Mary Shen Barnidge of the Windy City Times observed, "Despite the serious questions it raises, D'Amour's premise has all the makings of a situation comedy. There's even a drunk scene—that standby of 1950s farce—along with extended recitations of heavily-symbolic dreams and the bizarre street names characteristic of open-box-add-water subdivisions to escalate the atmosphere of dislocation."

The London production received similar responses. Many praised D'Amour's writing and Michael Billington in The Guardian wrote: "D'Amour makes some interesting points in this two-hour play: especially about the lingering suburban dream of a post-Thoreau, back-to-nature existence that leads the two women to set out on an abortive camping trip, which is matched by the hard-up guys planning a nocturnal rave-up. But, although D'Amour registers the solitude and despair of the innercity suburbs, she only briefly relates that to the broader picture of American decline and consigns a lecture on the loss of communal values to an awkward coda." Time Out London gave the London production a four out of five star rating and wrote: "'Detroit' looks like a very fine small-scale play that's trying a touch too hard to embrace big national themes.
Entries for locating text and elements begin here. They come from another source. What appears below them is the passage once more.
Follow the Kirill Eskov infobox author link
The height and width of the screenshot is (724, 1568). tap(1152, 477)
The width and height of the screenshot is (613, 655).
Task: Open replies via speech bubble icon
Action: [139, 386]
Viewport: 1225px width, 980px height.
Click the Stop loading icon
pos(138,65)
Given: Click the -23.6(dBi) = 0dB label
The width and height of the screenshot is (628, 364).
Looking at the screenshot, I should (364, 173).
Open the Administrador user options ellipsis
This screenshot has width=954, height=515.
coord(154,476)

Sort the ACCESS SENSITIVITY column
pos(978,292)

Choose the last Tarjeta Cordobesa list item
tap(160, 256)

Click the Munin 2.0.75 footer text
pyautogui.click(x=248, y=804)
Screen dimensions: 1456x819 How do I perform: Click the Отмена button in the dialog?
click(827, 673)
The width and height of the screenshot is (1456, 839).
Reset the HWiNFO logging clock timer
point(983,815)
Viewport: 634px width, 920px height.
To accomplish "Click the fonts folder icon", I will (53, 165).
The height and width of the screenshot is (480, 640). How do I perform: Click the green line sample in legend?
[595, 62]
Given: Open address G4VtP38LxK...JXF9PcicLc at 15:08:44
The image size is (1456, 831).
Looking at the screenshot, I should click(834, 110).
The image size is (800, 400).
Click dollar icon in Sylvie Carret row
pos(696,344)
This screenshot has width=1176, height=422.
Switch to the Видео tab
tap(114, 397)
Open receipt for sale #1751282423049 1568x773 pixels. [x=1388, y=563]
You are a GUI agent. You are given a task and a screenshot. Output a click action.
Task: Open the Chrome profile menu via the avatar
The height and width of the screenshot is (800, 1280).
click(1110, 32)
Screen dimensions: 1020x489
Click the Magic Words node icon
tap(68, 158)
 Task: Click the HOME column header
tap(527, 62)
But there's a lovely looseness, rhythm and exhilaration to D'Amour's writing, especially in the tender, misguided relationship between the two women, who take off for a weekend camping in the woods....but only make it as far as the gas station. It is most original when it advances on Betty Friedan in its wry, acute portrait of contemporary suburban women living dangerously, on the tightrope between boredom and self-destruction." The Blog, A Cultured Lad gave it a positive review stating that "D’Amour’s play is fierce, and ferociously funny. Her dialogue is spot on and the characters are immensely entertaining personalities."